Multiagent reinforcement learning systems have recently achieved significant success in many AI challenges. Two crucial components that contribute to these successes are function approximation and self-play. Function approximation is commonly deployed in modern applications with large state space to approximate either the value function or the policy, while self-play enables the learner to improve by playing against itself instead of human experts. While recent progresses in RL theory address a rich set of RL problems, such successes are mostly restricted to the single-agent setting with limited classes of function approximation. This talk presents our progress on addressing both challenges.
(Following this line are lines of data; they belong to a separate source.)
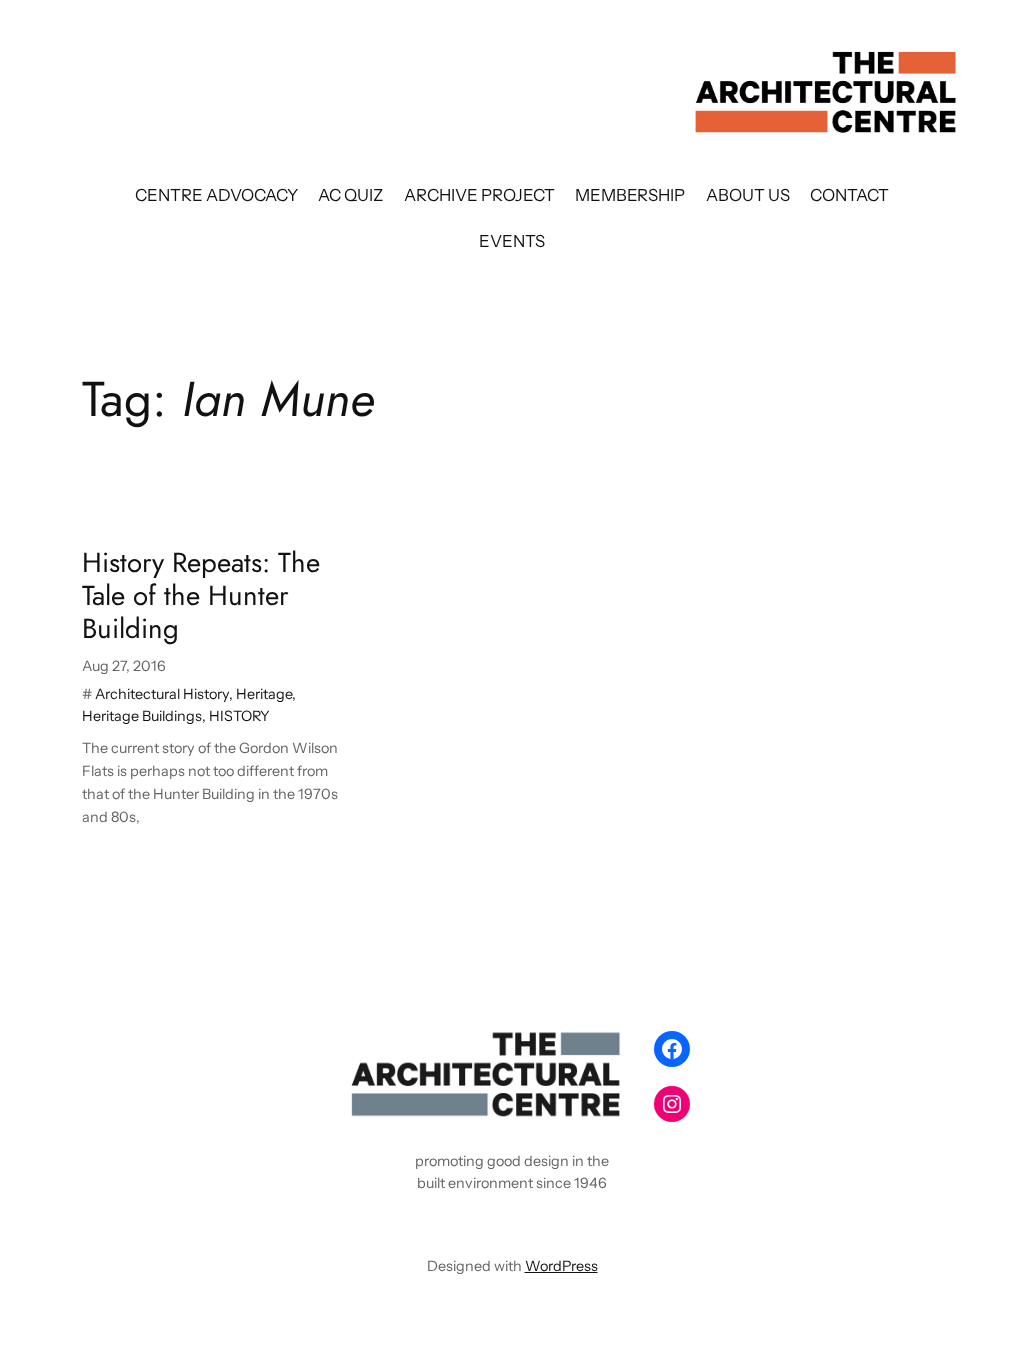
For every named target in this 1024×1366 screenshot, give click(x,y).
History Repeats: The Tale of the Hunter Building (201, 595)
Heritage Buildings (142, 716)
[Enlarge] (608, 1048)
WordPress (561, 1266)
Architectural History (162, 694)
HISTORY (239, 716)
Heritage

We first propose a new algorithm that can provably find a near-optimal policy using a polynomial number of samples, for any single-agent RL problems with low Bellman-Eluder dimension---a generic complexity measure which captures a majority of existing tractable RL problems. We then extend the results to the setting of two-player zero-sum Markov games, propose a new self-play algorithm that can provably find the Nash equilibrium policy using a polynomial number of samples. A key component of our self-play algorithm is the exploiter, which facilitates the learning of the main player by deliberately exploiting her weakness.